Mais dans un pays où un tiers de la population détient déjà des actifs numériques, l’enjeu dépasse la simple conformité.
Il s’agit de trouver un équilibre entre souveraineté monétaire, stabilité financière et dynamisme technologique.
Certains experts plaident pour une approche plus « progressive », fondée sur le dialogue.
« Le Nigeria peut réguler sans étouffer », explique un analyste de Financial Afrik.
« Il doit éviter de criminaliser l’innovation. La solution n’est pas la répression, mais la co-construction d’un cadre de confiance. »
Une bataille d’influence et d’image
Derrière les chiffres, se joue aussi une bataille de réputation.
Le pays, premier hub fintech d’Afrique, cherche à rassurer ses partenaires internationaux après plusieurs années de volatilité réglementaire.

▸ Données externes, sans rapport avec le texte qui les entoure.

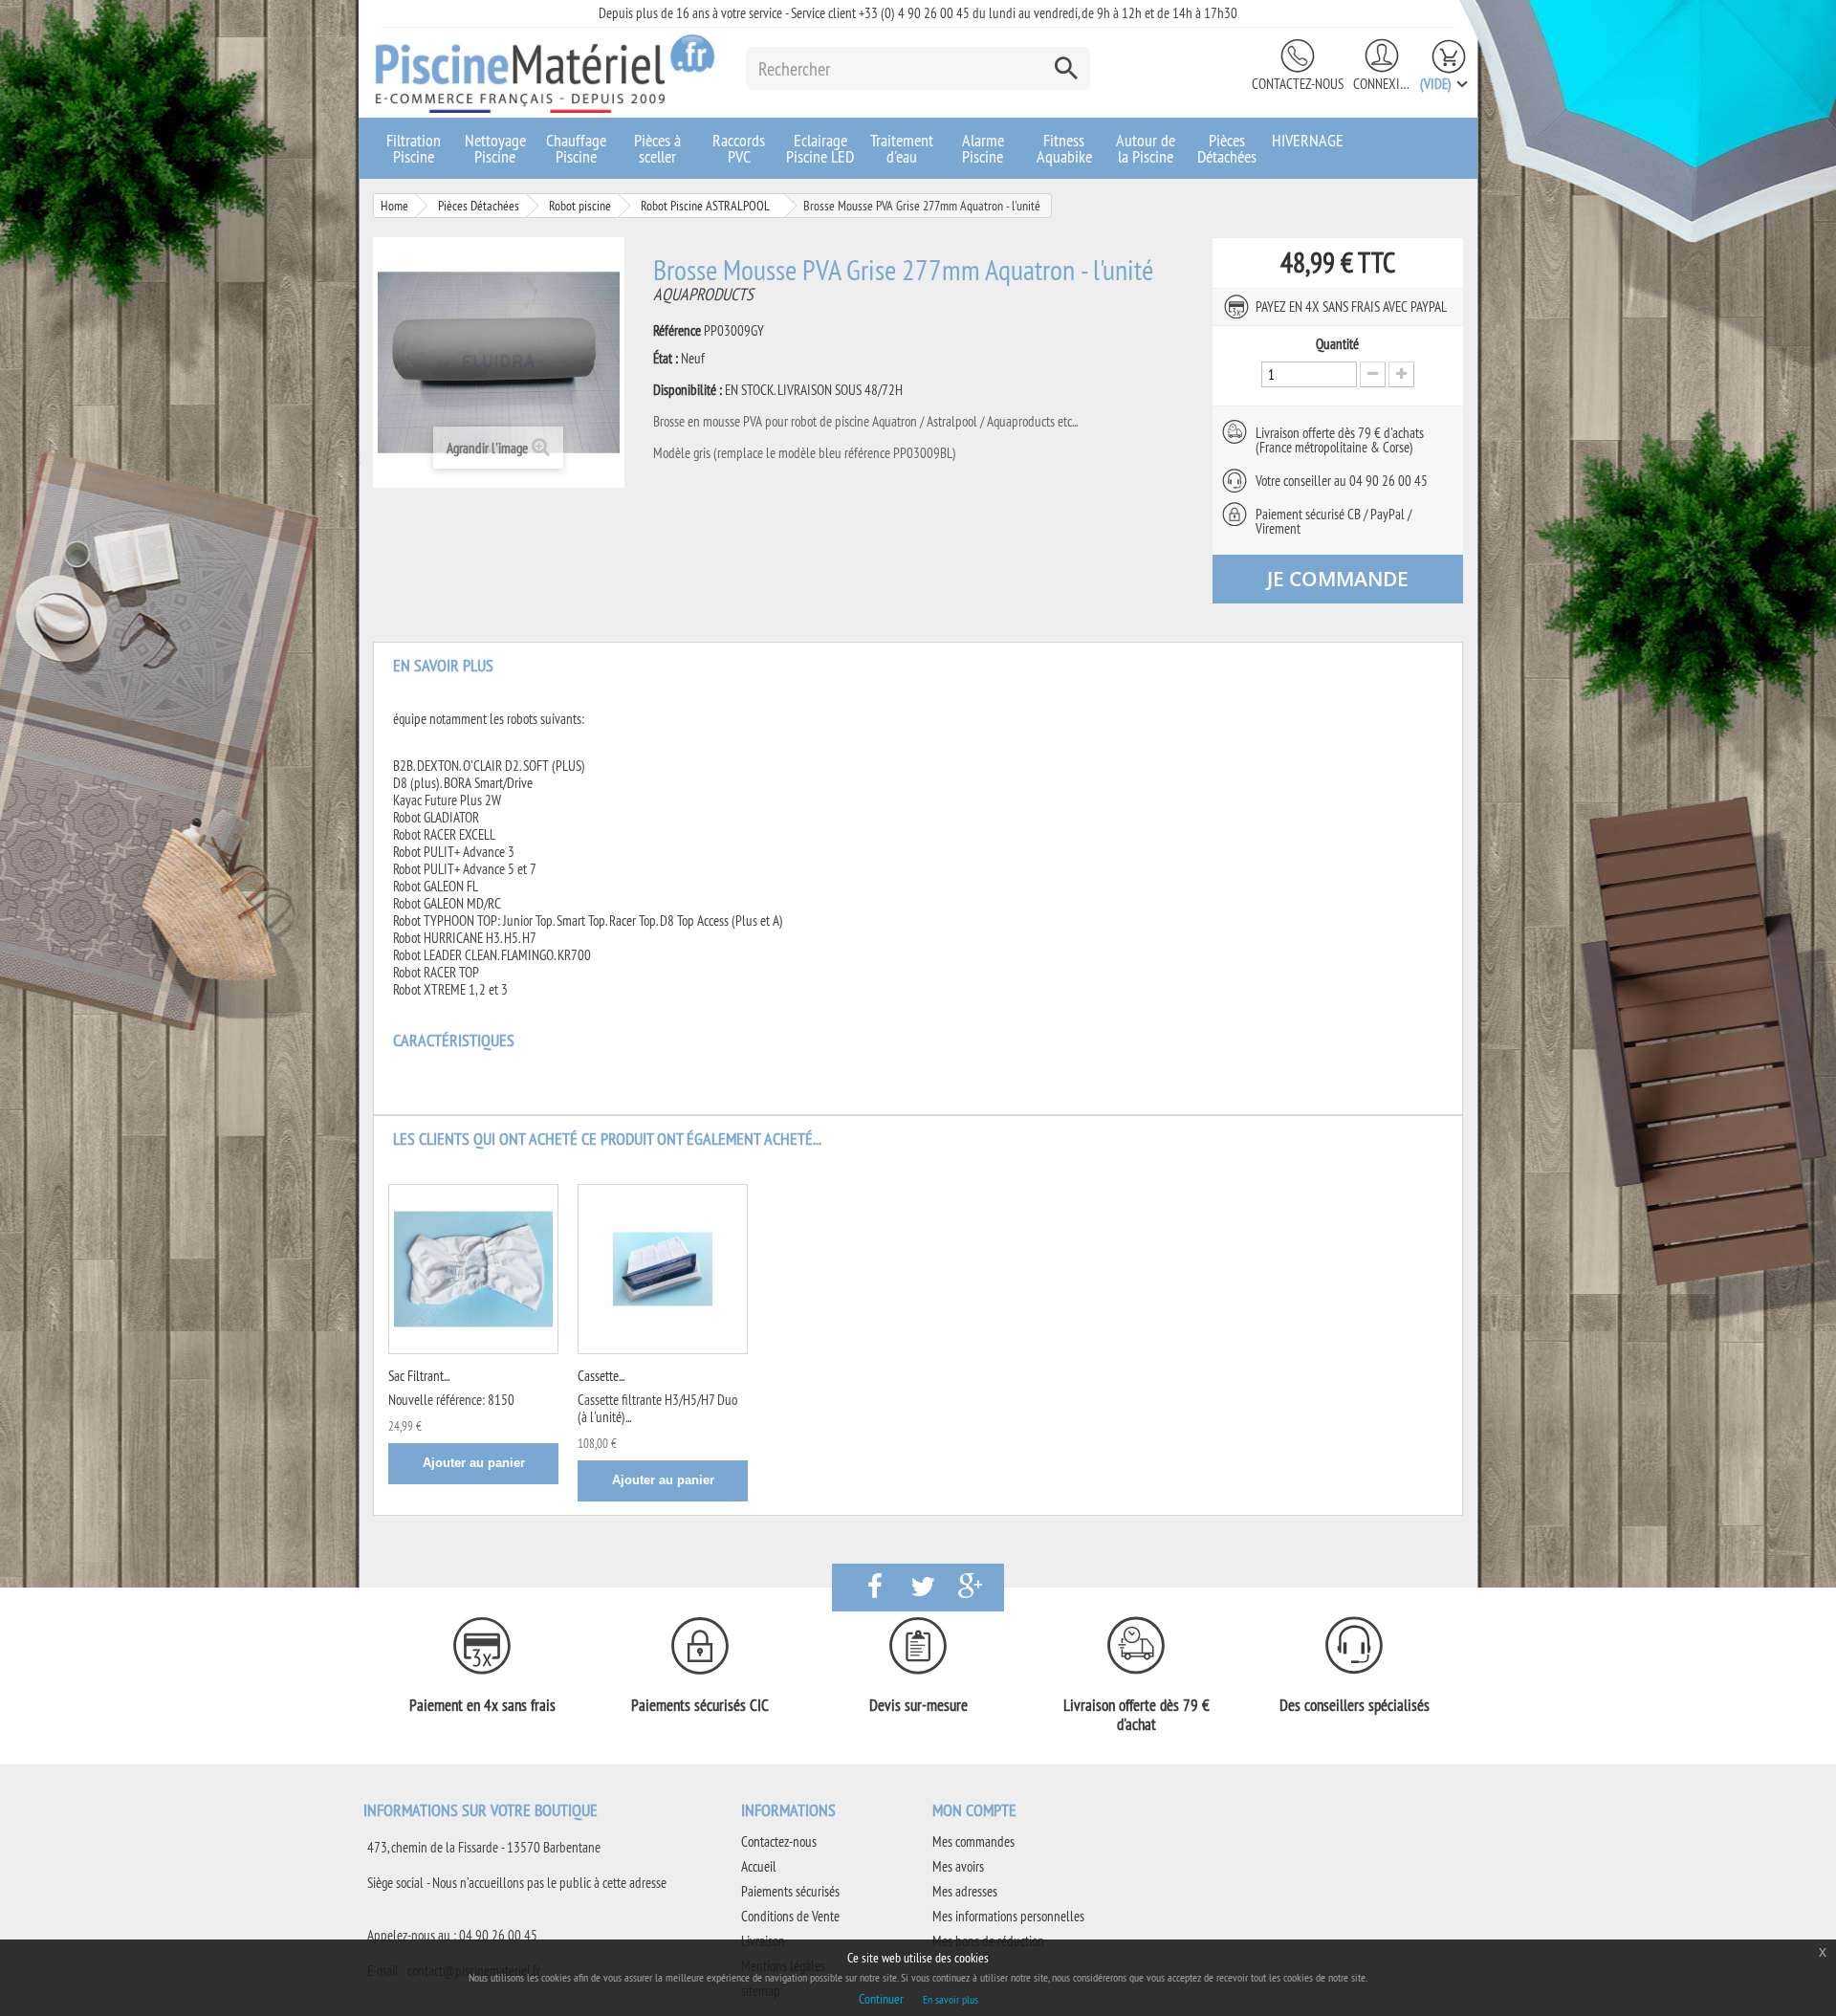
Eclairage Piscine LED (820, 148)
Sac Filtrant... (418, 1376)
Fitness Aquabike (1064, 148)
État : (665, 358)
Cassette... (601, 1376)
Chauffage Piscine (576, 148)
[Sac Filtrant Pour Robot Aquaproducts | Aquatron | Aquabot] (473, 1269)
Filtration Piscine (413, 148)
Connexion (1381, 84)
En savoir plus (950, 1999)
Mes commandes (973, 1841)
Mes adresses (964, 1891)
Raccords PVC (738, 148)
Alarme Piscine (983, 148)
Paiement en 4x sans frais (482, 1705)
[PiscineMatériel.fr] (545, 73)
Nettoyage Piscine (495, 148)
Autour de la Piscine (1145, 148)
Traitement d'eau (901, 148)
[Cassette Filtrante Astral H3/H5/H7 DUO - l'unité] (663, 1269)
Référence (677, 331)
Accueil (758, 1866)
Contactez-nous (1298, 84)
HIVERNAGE (1308, 140)
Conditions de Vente (790, 1916)
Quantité (1337, 344)
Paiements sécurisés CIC (700, 1705)
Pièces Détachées (1227, 148)
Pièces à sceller (657, 148)
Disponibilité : (687, 390)
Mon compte (974, 1810)
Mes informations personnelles (1008, 1916)
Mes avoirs (958, 1866)
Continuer (881, 1998)
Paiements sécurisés (790, 1891)
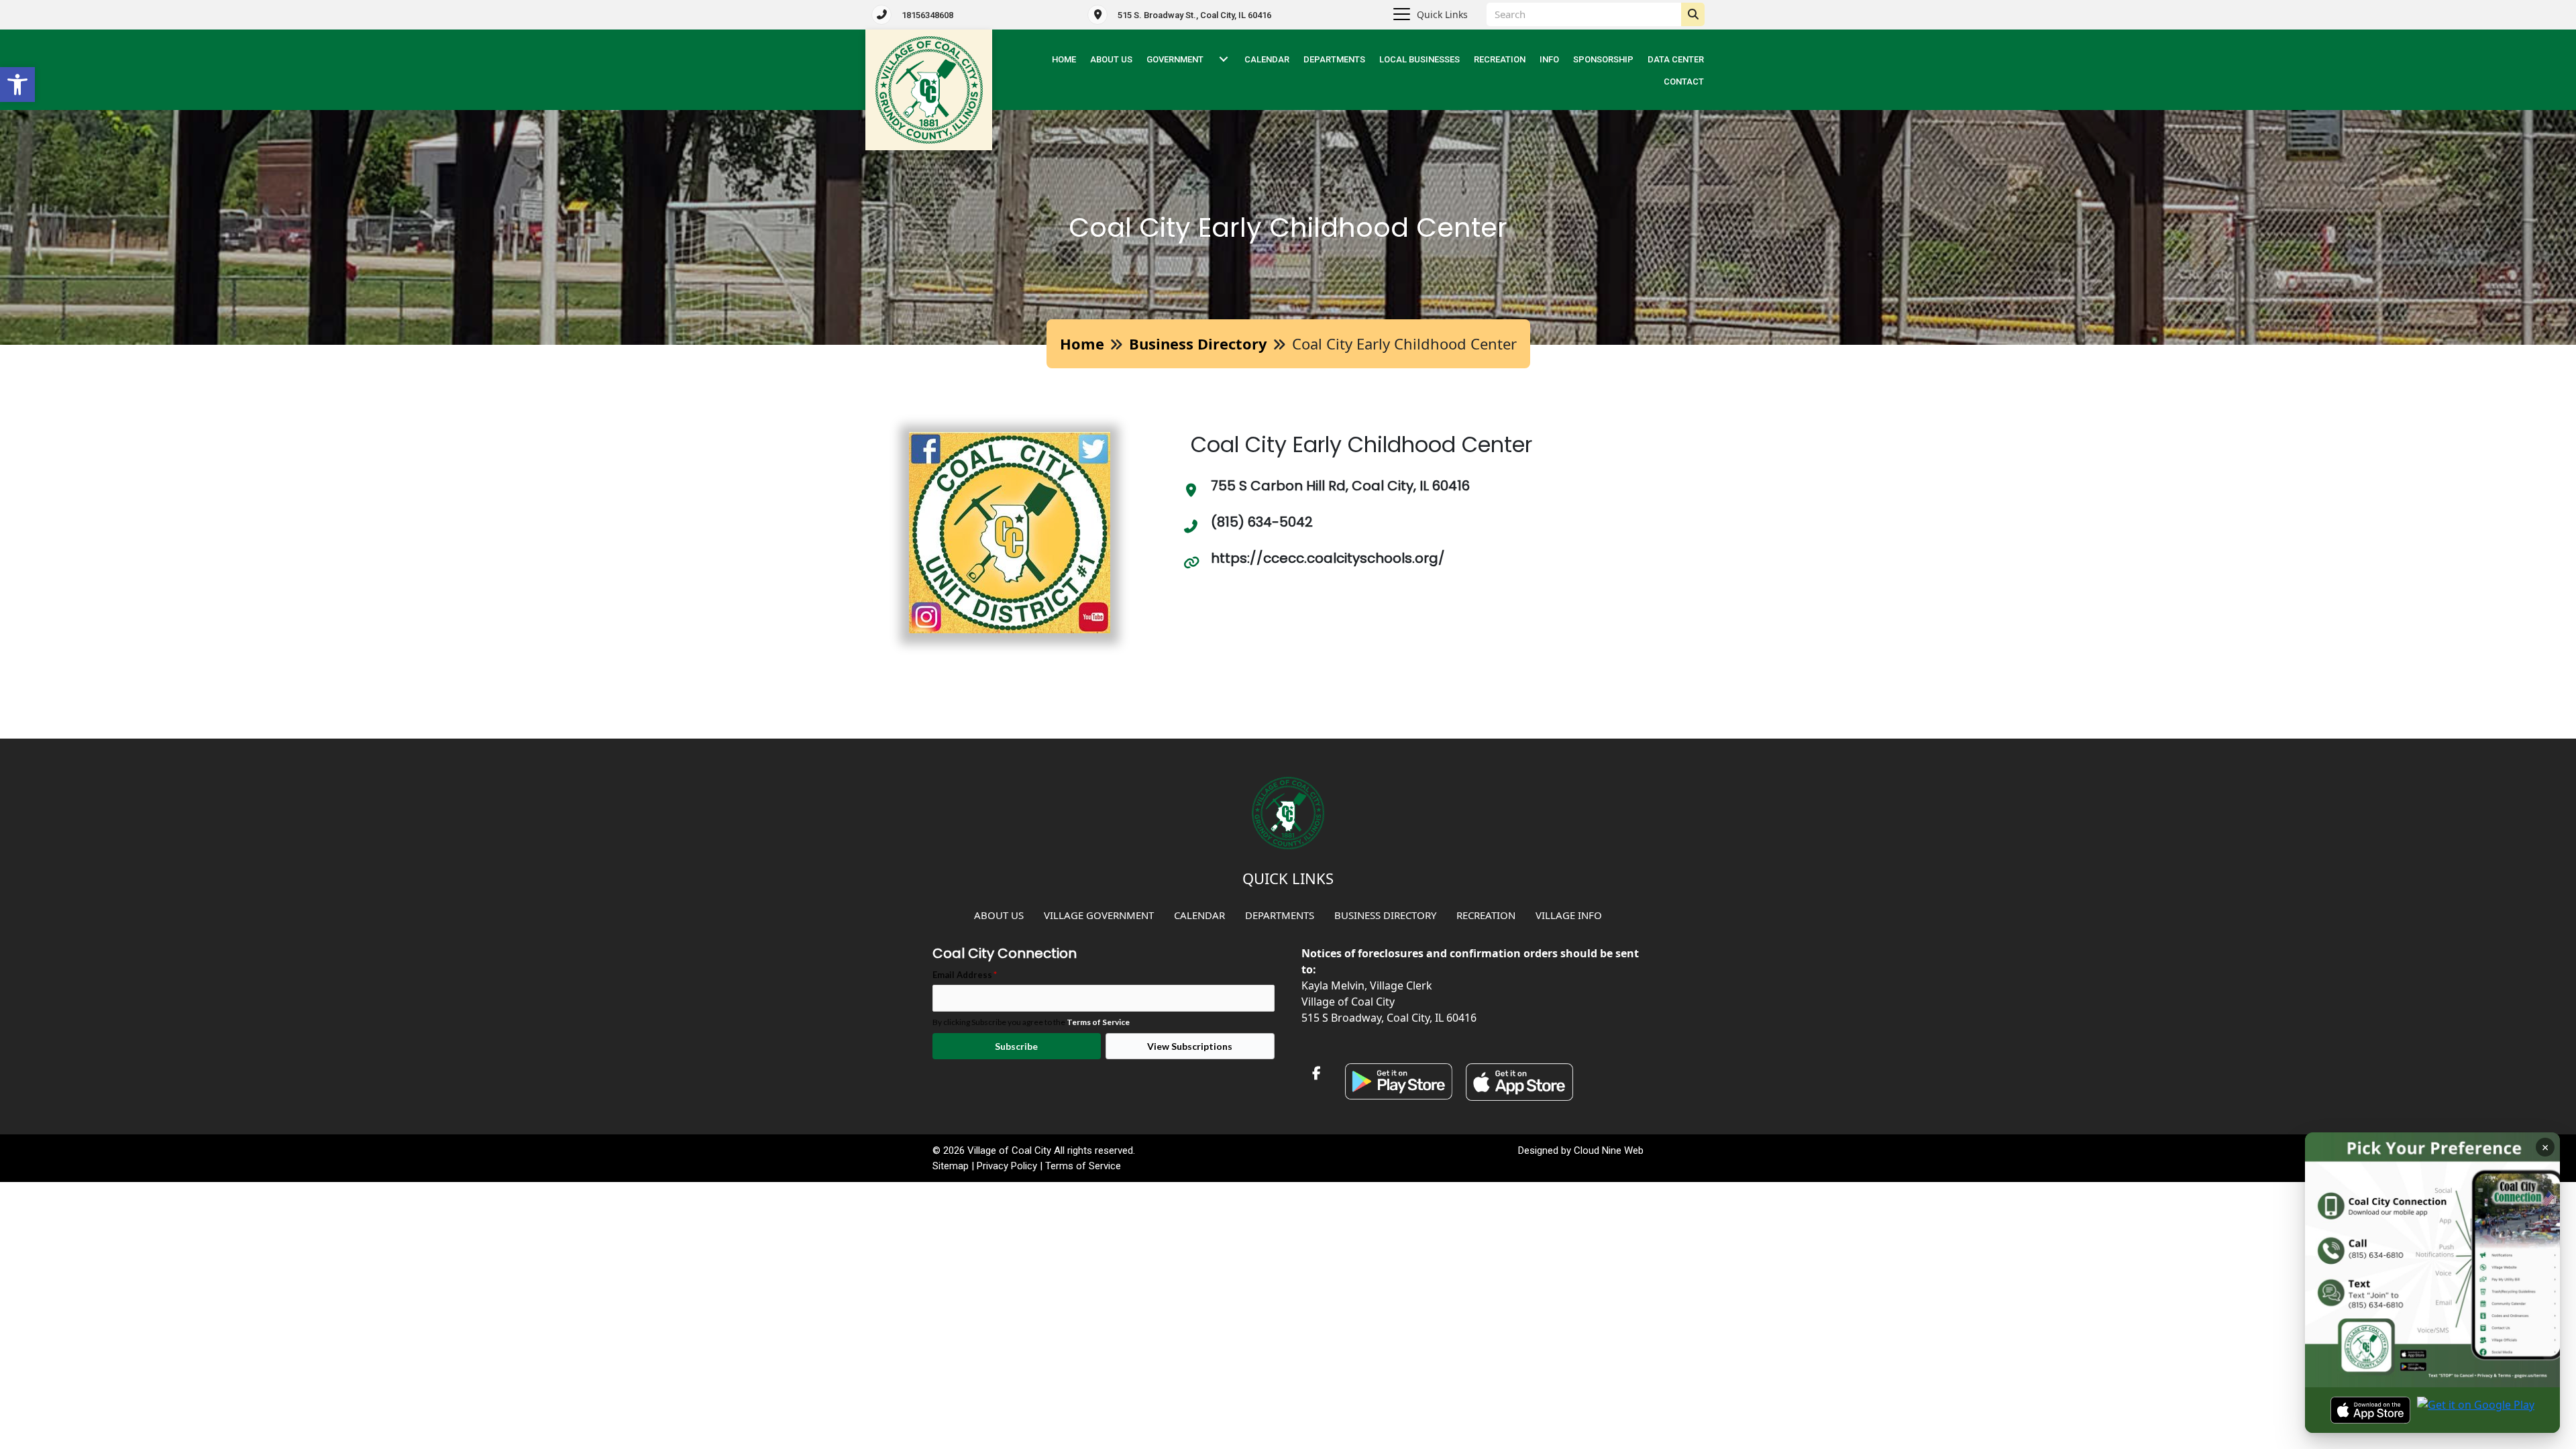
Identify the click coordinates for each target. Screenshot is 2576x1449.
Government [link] (1174, 59)
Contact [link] (1684, 81)
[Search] (1693, 14)
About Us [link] (1111, 59)
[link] (17, 84)
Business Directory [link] (1198, 343)
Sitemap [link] (950, 1166)
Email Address (964, 974)
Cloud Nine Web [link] (1609, 1150)
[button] (1223, 59)
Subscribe (1016, 1046)
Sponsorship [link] (1603, 59)
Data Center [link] (1676, 59)
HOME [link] (1064, 59)
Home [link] (1082, 343)
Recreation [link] (1499, 59)
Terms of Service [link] (1098, 1022)
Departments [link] (1334, 59)
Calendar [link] (1266, 59)
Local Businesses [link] (1419, 59)
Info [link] (1549, 59)
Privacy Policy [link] (1007, 1166)
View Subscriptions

Mais en voulant apparaître exemplaire, Abuja prend le risque de fragiliser un écosystème qui a fait sa force.
Les prochains mois seront décisifs :
si la réforme parvient à structurer sans brider, le Nigeria pourrait devenir un modèle de régulation crypto pour l’Afrique.
Mais si elle se transforme en carcan bureaucratique, elle pourrait accélérer la fuite des talents et des capitaux vers d’autres places plus accueillantes comme Dubaï, Nairobi ou Johannesburg.
Le pari nigérian
En toile de fond, une question essentielle demeure :
le Nigeria veut-il dompter la crypto ou la comprendre ?
Le pays mise sur une “régulation par excès de prudence”, espérant canaliser la puissance d’un marché qu’il ne peut plus ignorer.
Mais dans une économie jeune, numérique et mondialisée, la maîtrise ne se décrète pas : elle se construit.
Et dans ce domaine, le Nigeria vient peut-être de lancer la plus grande expérience africaine de régulation à ciel ouvert.